Closed PootieT closed 1 year ago
One hacky approach might be to check if right
(which is a string at this point) contains c(
or list(
.
return " if(!identical({}, {}))".format(left, right) + "{quit('no', 1)}"
https://github.com/nuprl/MultiPL-E/blob/main/dataset_builder/humaneval_to_r.py#L108
A completely different approach is to translate literals differently: in Python, numeric literals default to integers (so 1
is an integer and 1.0
is a float), but in R, numeric literals default to floats (so 1
is a double and 1L
is an integer). But this would change all the tests completely.

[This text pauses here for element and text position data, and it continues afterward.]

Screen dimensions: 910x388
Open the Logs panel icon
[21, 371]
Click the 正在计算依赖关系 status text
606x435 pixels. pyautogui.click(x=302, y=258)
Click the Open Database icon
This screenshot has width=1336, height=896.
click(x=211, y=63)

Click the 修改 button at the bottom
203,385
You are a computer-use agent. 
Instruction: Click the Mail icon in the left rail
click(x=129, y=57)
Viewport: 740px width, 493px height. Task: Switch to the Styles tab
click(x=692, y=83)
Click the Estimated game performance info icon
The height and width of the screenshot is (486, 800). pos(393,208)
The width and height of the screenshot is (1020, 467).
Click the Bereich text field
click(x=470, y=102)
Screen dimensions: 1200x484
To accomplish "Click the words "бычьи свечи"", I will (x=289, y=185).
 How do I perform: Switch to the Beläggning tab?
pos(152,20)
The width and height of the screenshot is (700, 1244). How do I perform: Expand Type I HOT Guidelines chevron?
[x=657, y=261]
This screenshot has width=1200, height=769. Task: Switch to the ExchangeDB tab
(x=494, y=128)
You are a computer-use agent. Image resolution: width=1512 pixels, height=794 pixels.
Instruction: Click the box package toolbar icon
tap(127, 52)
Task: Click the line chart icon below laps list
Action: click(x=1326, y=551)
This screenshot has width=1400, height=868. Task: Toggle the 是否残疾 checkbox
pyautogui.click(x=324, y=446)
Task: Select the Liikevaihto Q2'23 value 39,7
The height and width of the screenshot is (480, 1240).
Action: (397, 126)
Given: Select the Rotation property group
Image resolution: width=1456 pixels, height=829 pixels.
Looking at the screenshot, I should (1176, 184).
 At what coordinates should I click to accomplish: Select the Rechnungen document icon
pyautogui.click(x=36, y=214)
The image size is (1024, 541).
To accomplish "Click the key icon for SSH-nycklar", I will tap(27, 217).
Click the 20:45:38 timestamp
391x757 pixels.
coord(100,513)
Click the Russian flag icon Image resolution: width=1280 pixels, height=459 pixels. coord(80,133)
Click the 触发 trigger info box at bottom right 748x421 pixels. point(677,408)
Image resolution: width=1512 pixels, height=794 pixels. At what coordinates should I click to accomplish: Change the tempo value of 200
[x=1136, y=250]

Thanks @mhyee ! I will do the hacky approach for now on my local branch!
FYI, for the hacky check condition, one would need to check
if not any([right.startswith(w) for w in ["c(", "list(", "NULL"]]):
since NULL
comparison requires identical()
.
@mhyee should we change all tests completely? It's not a big deal to do so.
@PootieT any reason not to use ==
everywhere like you suggest? I guess its more lax about types. But, in these benchmarks we know that we shouldn't be doing heterogeneous comparisons.
I'm actually not sure we should change the tests to use integers. I think most people just use doubles by default, e.g. nobody writes c(1L, 2L, 3L)
. However, the :
operator produces integer vectors.
We can't use ==
for everything because if (x == y)
is an error if x
or y
have more than one element.
But I'm looking at the docs, and we could use some combination of ==
, all
, and isTRUE
. There's also all.equal
, which does "near equality" (useful for doubles). Let me think about it a bit more.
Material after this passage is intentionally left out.